**Goal:** Put the lines below into a Markdown table with the columns Row and Line text, beginning with the line containing "You are a GUI" and running through the line containing "Screen dimensions: 2287x1286", both included. Number each row, skip blank lines, and leave out the pictures.

**Given entries:**
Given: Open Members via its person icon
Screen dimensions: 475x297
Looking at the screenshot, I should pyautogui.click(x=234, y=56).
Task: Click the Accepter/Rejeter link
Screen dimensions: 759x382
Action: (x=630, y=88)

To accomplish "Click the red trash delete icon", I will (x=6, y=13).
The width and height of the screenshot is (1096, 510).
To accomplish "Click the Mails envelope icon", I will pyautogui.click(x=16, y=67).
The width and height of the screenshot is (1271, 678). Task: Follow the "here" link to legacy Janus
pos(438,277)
==
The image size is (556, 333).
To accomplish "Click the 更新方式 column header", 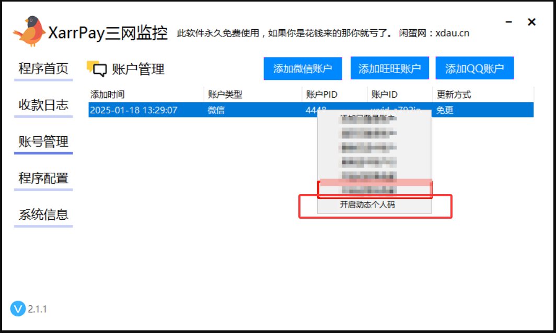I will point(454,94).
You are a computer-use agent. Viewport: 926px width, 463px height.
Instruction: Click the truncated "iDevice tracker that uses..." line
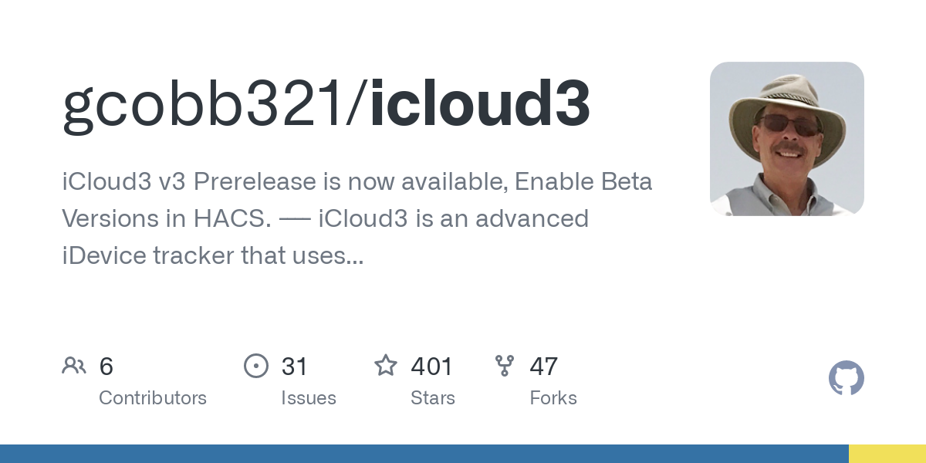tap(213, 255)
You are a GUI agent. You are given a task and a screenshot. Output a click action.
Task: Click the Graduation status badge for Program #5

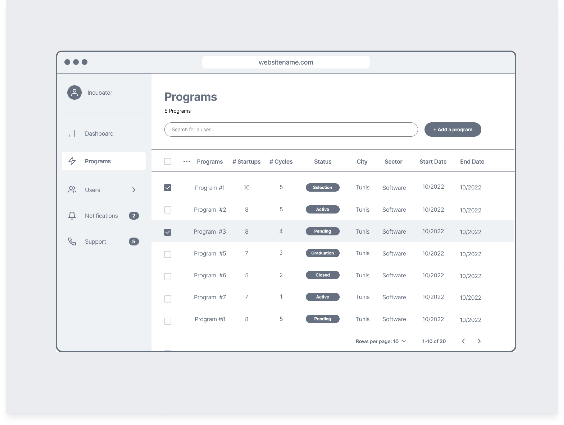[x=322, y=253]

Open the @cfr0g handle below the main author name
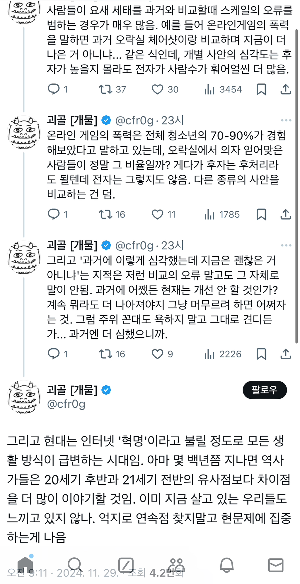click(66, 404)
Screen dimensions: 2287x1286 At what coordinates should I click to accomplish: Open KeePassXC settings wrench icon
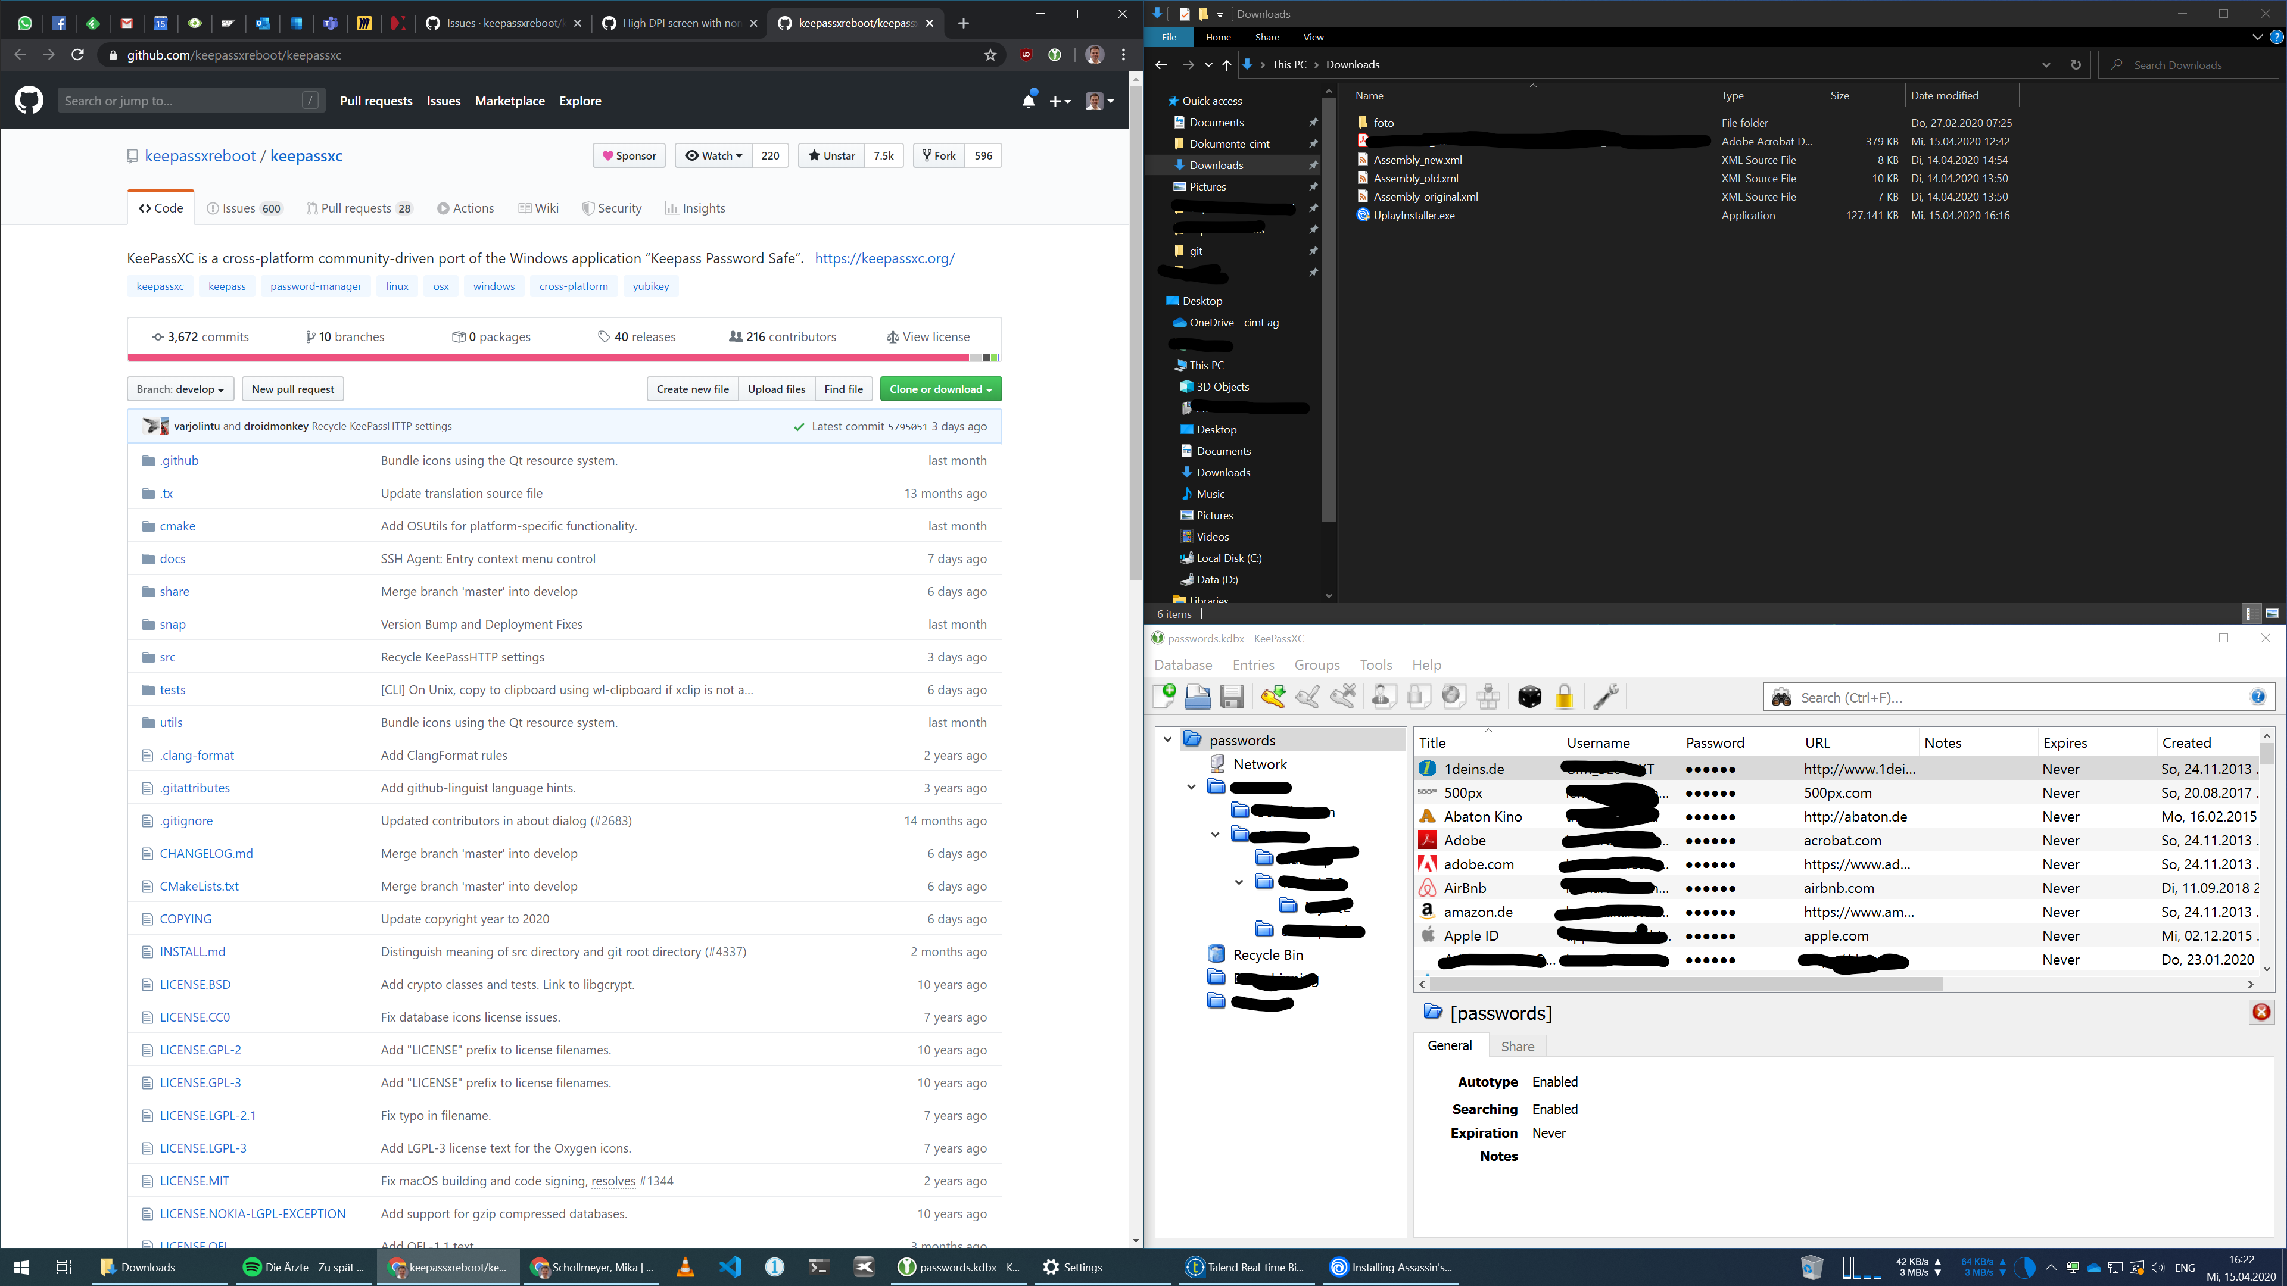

**Written answer:**
| Row | Line text |
|---|---|
| 1 | You are a GUI agent. You are given a task and a screenshot. Output a click action. |
| 2 | Task: Click the Graduation status badge for Program #5 |
| 3 | [x=322, y=253] |
| 4 | Open the @cfr0g handle below the main author name |
| 5 | click(66, 404) |
| 6 | Screen dimensions: 2287x1286 At what coordinates should I click to accomplish: Open KeePassXC settings wrench icon |